The latency is measured as lowest and highest values in milliseconds. At device deployment, intelligence the observed lower and higher value of latency is 57.6 ms and 58.7 ms. At edge computing, the observed lower and higher value of latency is 56.2 ms and 59.3 ms. At fog computing, the observed lower and higher value of latency is 0.0 ms and 12 ms. The similarity index with highest and lowest value are computed for measuring security and privacy. The highest and lowest value of similarity index for device deployment intelligence is in range between 1.2 to 0.02. The highest and lowest value of similarity index for edge computing is in range between 0.59 to 0.3 and for fog computing it is in range between 0.8 to 0.1.
The computational complexity is measured in terms of CPU and memory utilization. At device deployment intelligence, the observed CPU utilization is in a range between 3.2% to 4.5% for IoT, and for edge devices it is 34.2%. The memory usage at device platform for IoT is in range between 12.1% to 15.6%, whereas for edge devices it is observed at 25%. At edge computing, the observed CPU utilization is in range between 3.5% to 4.8% for IoT, and for edge devices it is 37.2%. The memory usage at edge for IoT is in range between 12.5% to 15.8%, whereas for edge devices it is observed at 26%. The CPU usage at fog computing is observed as 92%, whereas the memory usage at fog computing is observed as 94%. The reduction of 55% in energy consumption is observed when compared with round Robin approach, whereas 25% reduction in energy consumption is observed in comparison with Mini Brown approach.
The comparative analysis of the proposed AI-BC architecture with existing state of art techniques for intelligent device deployment, edge computing, fog computing and cloud computing is depicted in Figure 7 and Figure 8. Figure 7 presents the comparative accuracy analysis of proposed integrated AI-BC architecture, and Figure 8 presents the comparative latency analysis. The maximum percentage accuracy for intelligent device deployment with blockchain technology is observed as 75%. The maximum percentage accuracy for edge computing and fog computing with blockchain technology is observed as 78% and 90%. On the other hand, the maximum percentage accuracy without blockchain technology at intelligent device deployment, edge computing and fog computing is observed as 55%, 60% and 81%. Therefore, there are many applications that can be used by various researchers, but for each application, the accuracy percentage is always observed as high by using blockchain for IoT applications. The observed latency with blockchain technology for intelligent device deployment is 58 ms. Similarly for edge computing and for computing, the latency is observed as 60 ms and 22 ms. The observed latency without blockchain technology for intelligent device deployment is 38 ms, whereas at edge and fog intelligence, the latency is observed as 45 ms and 12 ms. The latency is observed to be higher with blockchain technology in comparison to without blockchain technology.
The biggest advantage of the proposed system is that it presents the integration of blockchain and artificial intelligence.
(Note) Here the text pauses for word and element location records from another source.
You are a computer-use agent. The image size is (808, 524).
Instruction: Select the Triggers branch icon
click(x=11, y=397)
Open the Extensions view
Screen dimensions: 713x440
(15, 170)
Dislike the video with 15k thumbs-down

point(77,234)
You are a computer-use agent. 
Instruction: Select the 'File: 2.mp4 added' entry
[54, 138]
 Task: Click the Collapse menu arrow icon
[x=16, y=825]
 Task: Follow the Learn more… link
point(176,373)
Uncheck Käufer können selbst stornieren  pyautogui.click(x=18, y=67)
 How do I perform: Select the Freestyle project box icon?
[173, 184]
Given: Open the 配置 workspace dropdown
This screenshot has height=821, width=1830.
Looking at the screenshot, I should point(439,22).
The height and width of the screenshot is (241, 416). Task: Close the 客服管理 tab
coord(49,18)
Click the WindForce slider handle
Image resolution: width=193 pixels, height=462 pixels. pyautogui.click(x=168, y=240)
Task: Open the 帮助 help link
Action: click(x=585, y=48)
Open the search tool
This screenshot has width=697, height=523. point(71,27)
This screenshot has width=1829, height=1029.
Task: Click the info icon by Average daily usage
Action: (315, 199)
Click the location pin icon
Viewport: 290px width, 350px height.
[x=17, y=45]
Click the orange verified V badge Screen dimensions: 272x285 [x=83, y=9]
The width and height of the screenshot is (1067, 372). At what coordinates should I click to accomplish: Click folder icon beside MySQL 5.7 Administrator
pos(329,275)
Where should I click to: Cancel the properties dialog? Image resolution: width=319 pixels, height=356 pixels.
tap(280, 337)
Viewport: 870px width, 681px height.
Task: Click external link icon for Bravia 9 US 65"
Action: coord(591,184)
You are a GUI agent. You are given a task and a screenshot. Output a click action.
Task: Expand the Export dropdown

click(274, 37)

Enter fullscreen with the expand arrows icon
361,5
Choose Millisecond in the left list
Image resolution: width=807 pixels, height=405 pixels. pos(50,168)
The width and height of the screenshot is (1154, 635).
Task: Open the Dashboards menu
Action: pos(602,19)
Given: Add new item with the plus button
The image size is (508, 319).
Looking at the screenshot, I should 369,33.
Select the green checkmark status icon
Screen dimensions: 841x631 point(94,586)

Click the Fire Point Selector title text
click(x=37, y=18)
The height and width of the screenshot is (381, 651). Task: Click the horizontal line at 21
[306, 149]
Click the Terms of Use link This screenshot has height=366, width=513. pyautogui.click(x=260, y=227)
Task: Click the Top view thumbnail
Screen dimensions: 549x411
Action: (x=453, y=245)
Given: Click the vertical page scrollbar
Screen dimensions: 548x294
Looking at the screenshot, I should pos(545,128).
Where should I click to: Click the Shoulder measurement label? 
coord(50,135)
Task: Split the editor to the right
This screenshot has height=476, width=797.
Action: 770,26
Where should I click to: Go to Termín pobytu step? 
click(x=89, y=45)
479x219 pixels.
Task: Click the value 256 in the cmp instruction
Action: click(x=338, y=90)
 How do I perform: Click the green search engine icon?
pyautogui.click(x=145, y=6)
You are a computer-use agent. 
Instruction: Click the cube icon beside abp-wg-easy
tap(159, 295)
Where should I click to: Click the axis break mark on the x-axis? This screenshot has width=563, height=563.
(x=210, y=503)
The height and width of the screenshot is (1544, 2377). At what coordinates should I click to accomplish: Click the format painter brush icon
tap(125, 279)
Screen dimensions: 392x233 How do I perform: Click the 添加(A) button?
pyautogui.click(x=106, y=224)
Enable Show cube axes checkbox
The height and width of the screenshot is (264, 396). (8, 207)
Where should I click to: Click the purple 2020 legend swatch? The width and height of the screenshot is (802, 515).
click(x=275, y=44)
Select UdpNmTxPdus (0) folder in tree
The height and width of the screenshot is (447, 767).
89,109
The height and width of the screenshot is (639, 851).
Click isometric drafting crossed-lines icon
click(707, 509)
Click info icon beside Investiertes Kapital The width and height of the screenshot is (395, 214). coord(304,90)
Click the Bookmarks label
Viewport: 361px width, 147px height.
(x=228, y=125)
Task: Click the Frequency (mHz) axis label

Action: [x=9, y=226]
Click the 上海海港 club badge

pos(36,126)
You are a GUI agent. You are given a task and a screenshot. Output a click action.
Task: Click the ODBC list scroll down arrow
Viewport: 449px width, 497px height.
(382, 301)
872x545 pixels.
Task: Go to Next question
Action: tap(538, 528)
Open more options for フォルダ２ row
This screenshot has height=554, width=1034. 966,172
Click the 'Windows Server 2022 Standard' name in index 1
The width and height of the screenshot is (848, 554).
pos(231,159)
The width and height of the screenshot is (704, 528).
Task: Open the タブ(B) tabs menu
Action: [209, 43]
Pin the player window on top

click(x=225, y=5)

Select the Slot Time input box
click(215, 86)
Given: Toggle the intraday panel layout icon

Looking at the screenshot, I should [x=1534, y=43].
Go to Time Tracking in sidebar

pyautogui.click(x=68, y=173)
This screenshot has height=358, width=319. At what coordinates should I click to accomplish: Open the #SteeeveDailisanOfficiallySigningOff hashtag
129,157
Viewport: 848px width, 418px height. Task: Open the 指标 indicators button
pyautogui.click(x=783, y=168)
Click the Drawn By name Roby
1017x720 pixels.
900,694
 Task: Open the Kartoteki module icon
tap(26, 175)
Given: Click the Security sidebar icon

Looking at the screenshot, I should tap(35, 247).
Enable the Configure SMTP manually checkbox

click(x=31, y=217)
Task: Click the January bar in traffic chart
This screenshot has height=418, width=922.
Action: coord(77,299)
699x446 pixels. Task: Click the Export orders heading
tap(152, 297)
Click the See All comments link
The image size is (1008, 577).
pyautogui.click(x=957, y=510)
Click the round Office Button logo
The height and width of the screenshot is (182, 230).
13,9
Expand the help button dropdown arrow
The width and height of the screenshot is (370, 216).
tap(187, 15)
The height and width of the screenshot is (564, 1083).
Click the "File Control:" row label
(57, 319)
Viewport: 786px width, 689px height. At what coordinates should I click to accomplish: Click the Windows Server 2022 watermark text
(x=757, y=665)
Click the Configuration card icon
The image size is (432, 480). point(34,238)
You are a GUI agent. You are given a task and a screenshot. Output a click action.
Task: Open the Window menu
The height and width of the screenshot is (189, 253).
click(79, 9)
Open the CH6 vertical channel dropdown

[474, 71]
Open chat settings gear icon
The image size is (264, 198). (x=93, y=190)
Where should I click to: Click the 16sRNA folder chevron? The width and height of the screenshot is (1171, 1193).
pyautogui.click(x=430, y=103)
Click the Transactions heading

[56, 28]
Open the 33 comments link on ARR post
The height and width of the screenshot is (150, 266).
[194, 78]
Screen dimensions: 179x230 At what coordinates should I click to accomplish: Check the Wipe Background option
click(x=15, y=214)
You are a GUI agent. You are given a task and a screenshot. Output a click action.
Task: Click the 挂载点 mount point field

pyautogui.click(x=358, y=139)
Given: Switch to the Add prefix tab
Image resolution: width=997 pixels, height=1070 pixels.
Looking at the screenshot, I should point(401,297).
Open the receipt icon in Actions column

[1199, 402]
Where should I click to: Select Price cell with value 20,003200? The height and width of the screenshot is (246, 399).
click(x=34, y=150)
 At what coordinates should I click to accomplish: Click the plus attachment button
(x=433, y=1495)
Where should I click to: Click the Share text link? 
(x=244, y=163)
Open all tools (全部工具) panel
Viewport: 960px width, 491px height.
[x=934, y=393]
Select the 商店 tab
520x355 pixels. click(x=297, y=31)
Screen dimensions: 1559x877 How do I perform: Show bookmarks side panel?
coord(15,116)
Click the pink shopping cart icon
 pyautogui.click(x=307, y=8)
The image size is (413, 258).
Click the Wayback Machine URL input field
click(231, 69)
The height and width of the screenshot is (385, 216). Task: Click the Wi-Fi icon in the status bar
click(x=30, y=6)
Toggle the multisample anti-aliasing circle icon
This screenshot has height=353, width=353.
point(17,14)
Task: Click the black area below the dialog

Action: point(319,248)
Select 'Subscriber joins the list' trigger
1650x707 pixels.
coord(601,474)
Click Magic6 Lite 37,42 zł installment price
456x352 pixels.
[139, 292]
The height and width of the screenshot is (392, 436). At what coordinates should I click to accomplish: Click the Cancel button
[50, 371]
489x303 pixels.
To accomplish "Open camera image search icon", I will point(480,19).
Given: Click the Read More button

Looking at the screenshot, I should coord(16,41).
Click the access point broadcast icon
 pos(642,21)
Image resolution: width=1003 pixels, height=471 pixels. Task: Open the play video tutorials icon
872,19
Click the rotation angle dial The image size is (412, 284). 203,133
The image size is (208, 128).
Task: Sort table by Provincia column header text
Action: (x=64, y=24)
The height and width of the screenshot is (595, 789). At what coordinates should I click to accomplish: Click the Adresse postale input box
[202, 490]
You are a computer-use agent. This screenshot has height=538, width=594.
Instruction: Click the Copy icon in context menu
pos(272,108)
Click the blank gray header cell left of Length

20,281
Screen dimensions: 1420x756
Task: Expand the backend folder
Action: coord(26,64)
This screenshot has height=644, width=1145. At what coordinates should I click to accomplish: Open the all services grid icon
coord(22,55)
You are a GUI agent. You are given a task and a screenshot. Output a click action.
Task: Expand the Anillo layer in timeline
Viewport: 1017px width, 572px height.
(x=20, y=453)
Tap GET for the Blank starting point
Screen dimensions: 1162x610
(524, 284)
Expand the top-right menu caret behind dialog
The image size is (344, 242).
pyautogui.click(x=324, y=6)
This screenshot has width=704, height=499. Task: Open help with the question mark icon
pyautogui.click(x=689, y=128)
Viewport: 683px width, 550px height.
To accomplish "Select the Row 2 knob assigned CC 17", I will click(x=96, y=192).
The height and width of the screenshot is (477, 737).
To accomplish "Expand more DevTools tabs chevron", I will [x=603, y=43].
The proposed system is a secure intelligent blockchain framework that successfully addresses challenges of accuracy, latency, and security. The key benefit of the proposed approach is real time monitoring of energy consumption and secured transactions. The other key advantages of the proposed scheme considering smart cities application are as follows:
For the access control, initially the blockchain technology delivers database access to each participant. Considering the multiple interconnected devices of the smart cities scenario, the proposed scheme has the capability of providing complete, partial and no access to the data stored in a single database without causing security and privacy issues. The proposed scheme represents an incentive mechanism that can be utilized for motivating citizens to adopt various applications of smart cities.

5. Conclusions

In this article, an integrated blockchain and artificial intelligence based architecture was proposed for IoT application. The objective behind this research was to achieve scalable and secure transaction in IoT at device, cloud, fog and edge intelligence. The performance of the proposed architecture was analyzed considering qualitative and quantitative measurements. In qualitative measurement, BC oriented AI and AI oriented BC were presented with standard taxonomy. The experimental analysis was presented for evaluating the performance of proposed architecture with decentralized and secure big data analytics for 6G-enabled IoT applications. The experimental analysis presents the efficiency of proposed architecture in terms of accuracy, latency, security, and privacy. It is observed from the experimentation that integration blockchain and artificial intelligence successfully addresses the challenges for obtaining high accuracy and security and less latency through decentralized network. The integration of blockchain and artificial intelligence successfully addresses challenges of accuracy, latency, and security, but the computational power issue was not completely addressed with the proposed framework.
In future work, the proposed architecture can be enhanced by adding machine learning intelligence such as scaling process and feature extraction to address the issue of classification.

Author Contributions

Conceptualization, A.S., E.P., G.S., A.T. (Alexey Tselykh) and A.T. (Alexander Tselykh); methodology, A.S. and E.P.; software, A.S., G.S. and E.P.; validation A.S. and E.P.; formal analysis, investigation, resources, data curation, writing—original draft preparation A.S. and A.T. (Alexey Tselykh); writing—review and editing; A.S., A.T. (Alexey Tselykh) and A.T. (Alexander Tselykh); visualization, A.S., A.T. (Alexey Tselykh) and A.T. (Alexander Tselykh); supervision, A.T. (Alexander Tselykh); project administration, A.T. (Alexey Tselykh) and A.T. (Alexander Tselykh); funding acquisition, A.S., A.T. (Alexey Tselykh) and A.T. (Alexander Tselykh). All authors have read and agreed to the published version of the manuscript.

Funding

The research is supported by postdoc fellowship granted by the Institute of Computer Technologies and Information Security, Southern Federal University, project N° PD/20-03-KT.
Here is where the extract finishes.